This is something that has troubled me for long.
M. Artin, in his book Algebra (pp.155-156), describes four types of symmetry (of plane figures):
- bilateral (i.e. reflective),
- rotational,
- translational, and
- glide.
I somehow understand symmetry to be a "condition" in which a figure, under a specific set of operations, remains "essentially the same" or congruent.
How do we prove that the figure before the operation and after the operation are the same? By superimposing the two. For example, if I take an equilateral triangle and rotate it by $60^\circ$, the figure before rotation and after rotation will superimpose perfectly. I am not allowed to rotate the resultant figure by $-60^\circ$ to superimpose the two figures. I have to superimpose the two figures as they are.
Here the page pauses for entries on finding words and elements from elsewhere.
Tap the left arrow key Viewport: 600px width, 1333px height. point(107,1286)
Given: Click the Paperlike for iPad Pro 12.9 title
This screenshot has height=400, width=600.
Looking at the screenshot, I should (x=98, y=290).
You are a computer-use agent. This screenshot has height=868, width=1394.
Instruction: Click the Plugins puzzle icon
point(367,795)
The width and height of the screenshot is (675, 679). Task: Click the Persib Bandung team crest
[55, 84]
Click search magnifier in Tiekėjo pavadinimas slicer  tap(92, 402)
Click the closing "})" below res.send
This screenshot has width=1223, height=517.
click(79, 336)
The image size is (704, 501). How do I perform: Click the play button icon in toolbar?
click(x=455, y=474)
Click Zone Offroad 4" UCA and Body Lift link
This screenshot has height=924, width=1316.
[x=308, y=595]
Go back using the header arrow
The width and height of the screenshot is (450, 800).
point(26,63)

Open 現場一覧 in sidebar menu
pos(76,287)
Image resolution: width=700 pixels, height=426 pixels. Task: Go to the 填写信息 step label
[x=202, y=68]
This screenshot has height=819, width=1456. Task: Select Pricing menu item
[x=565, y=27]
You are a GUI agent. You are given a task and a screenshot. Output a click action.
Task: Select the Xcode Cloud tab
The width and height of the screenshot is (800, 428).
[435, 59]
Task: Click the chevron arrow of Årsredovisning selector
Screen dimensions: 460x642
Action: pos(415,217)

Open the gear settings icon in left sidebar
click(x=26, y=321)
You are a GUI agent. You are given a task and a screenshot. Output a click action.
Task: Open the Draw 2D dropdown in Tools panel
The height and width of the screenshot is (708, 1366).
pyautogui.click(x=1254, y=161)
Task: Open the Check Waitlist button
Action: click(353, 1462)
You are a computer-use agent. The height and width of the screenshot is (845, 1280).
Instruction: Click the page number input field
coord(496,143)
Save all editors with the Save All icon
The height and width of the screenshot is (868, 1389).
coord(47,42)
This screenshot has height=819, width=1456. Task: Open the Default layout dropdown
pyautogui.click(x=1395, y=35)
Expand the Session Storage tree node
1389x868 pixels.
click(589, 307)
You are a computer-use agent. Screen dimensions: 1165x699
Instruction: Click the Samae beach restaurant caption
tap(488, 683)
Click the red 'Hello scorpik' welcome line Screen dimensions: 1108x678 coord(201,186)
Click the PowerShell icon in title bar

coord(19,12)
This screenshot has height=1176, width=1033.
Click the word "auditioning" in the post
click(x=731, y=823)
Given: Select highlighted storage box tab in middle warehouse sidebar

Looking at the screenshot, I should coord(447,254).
Hence, symmetry seems to be a marriage of certain figures and specific operations. If, after a certain operation has acted upon a figure, the two figures can be imposed without performing any further operation, we have symmetry.
Is this correct?
If it is, why is translation a "symmetry-related" operation then? If I have a triangle, and I translate it by vector $\overline{a}$, I will have to translate it by $-\overline{a}$ to superimpose the two figures! In other words, I will have to perform an additional operation for super-imposition! Same is the case for glide.
Sorry for the ambiguous wording. I have tried to elucidate my doubts to the best of my abilities. Thanks
Translation would not preserve a triangle. But if it were translation in just the right direction, it could preserve an entire plane tesselated by triangles in the way that you understand symmetry, without having to translate back. There are similar infinite tesselations of a plane that use glide reflections.
Technically, a symmetry of an object (whether it is a single triangle or an infinite plane) is a member of a group (or possibly some other algebraic structure like a monoid) that acts on that object without changing something special about it. The "something special" can vary, but what you have in mind is the distance between two points.
So for example, the symmetry of an equilateral triangle that you imagine is not really about rotating it through the surrounding plane. It's more about the net effect of where a point on that triangle would end up once the rotation was done. And the distance between any two points before the rotation will equal the distance between them after. So that action (moving a point from its preimage to its postimage) is the symmetry.
And the examples of the infinite tesselations of the plane is more about moving points on the wires that tesselate to other points on the wires than it is about moving the entire plane. (Although you can treat the complement equally well).